А уж ежели мы, ваше благородие, от дела нашего откачнулись в сторону и время у вас до завтра много…
──── 418 ────
— Почему — до завтра? — беспокойно осведомился Самгин.
Старик объяснил ему, что поезд в Ригу только один, утром. Этим он как бы оглушил Самгина, уничтожил его желание поучать, вызвал ряд существенно важных вопросов:
— Где же я буду пить, есть, спать?
— Для спанья — не много места надобно, — успокоительно сказал старик. — Чайком можем угостить вас, ежели не побрезгуете. Олеша, Фома, — крикнул он, — нуте-ко, ставьте самовары, пора!
Он стоял пред Самгиным, почти прижимая его к печке, и, возбуждая негодование, внушая подозрения, рассказывал:
— Странствуем, как цыганы, а имеем весь хозяйственный снаряд- два самовара выработали у евреев, рухляди мягкой тоже… Беженцы эти имущество не ценят, только бы жизнь спасти…
Печь дышала в спину Клима Ивановича, окутывая его сухим и вкусным теплом, тепло настраивало дремотно, умиротворяло, примиряя с необходимостью остаться среди этих людей, возбуждало какие-то быстрые, скользкие мысли. Идти на вокзал по колено в снегу, под толчками ветра — не хотелось, а на вокзале можно бы ночевать у кого-нибудь из служащих.
«Испытание различных неудобств входит в число обязанностей, взятых мною на себя», — подумал он, внутренно усмехаясь. И ко всему этому Осип раздражал его любопытство, будил желание подорвать авторитет ласкового старичка.
«Что может внести в жизнь вот такой хитренький, полуграмотный человечишка? Он — авторитет артели, он тоже своего рода «объясняющий господин». Строит дома для других, — интересно: есть ли у него свой дом? Вообще — «объясняющие господа» существуют для других в качестве «учителей жизни». Разумеется, это не всегда паразитизм, но всегда — насилие, ради какого-нибудь Христа, ради системы фраз».
──── 419 ────
В пекарне началось оживление, кудрявый Алеша и остролицый, худенький подросток Фома налаживали в приямке два самовара, выгребали угли из печи, в углу гремели эмалированные кружки, лысый старик резал каравай хлеба равновесными ломтями, вытирали стол, двигали скамейки, по асфальту пола звучно шлепали босые подошвы, с печки слезли два человека в розовых рубахах, без поясов, одинаково растрепанные, одновременно и как будто одними и теми же движениями надели сапоги, полушубки и — ушли в дверь на двор. Все это совершалось [в] синеватом сумраке, наполненном дымом махорки, сумрак становился гуще, а вздохи, вой и свист ветра в трубе печи — слышнее.

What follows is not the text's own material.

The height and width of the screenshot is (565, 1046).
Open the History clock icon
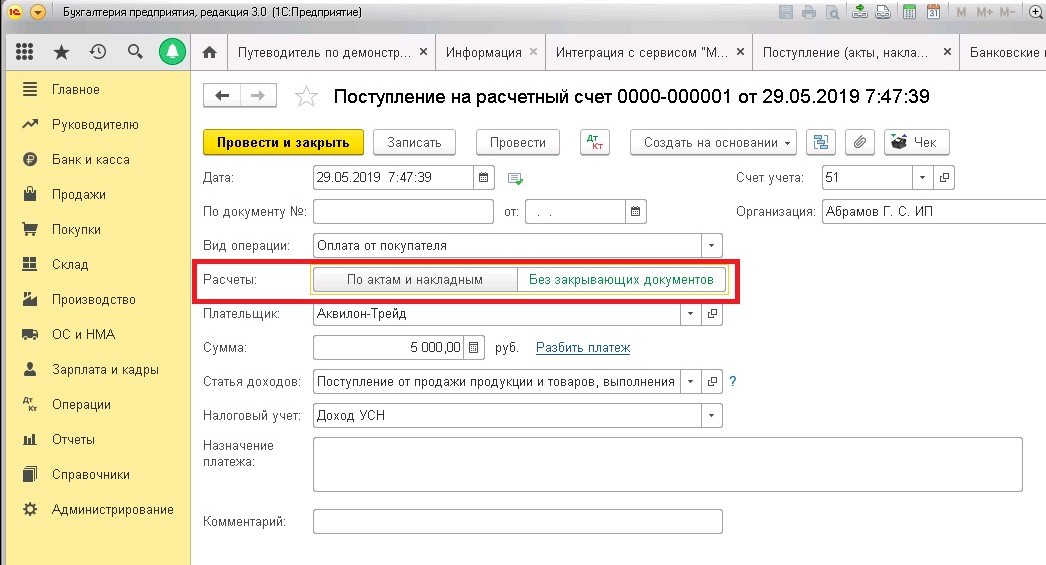coord(98,52)
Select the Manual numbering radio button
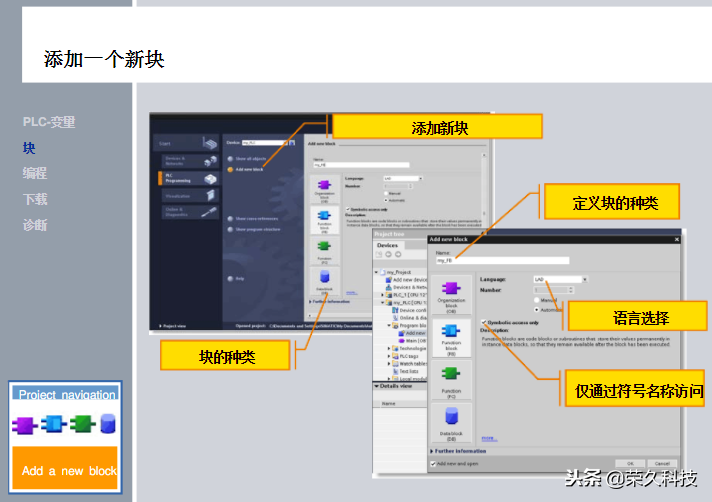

Самгин наблюдал шумную возню людей и думал, что для них существуют школы, церкви, больницы, работают учителя, священники, врачи. Изменяются к лучшему эти люди? Нет. Они такие же, какими были за двадцать, тридцать лег до этого года. Целый угол пекарни до потолка загроможден сундучками с инструментом плотников. Для них делают топоры, пилы, шерхебели, долота. Телеги, сельскохозяйственные машины, посуду, одежду. Варяг стекло. В конце концов, ведь и войны имеют целью дать этим людям землю и работу.
«Эта мысль, конечно, будет признана и наивной и еретической. Она — против всех либеральных и социалистических канонов. Но вполне допустимо, что эта мысль будет руководящей разумом интеллигенции. Иерархическая структура человеческого общества обоснована биологией. Даже черви — неодинаковы…»
Думалось неохотно, автоматически и сумрачно.
В сыроватой и сумрачной духоте, кроме крепкого дыма махорки, был слышен угарный запах древесного угля. Мысли не мешали Самгину представлять себя в комнате гостиницы, не мешали слушать говор плотников.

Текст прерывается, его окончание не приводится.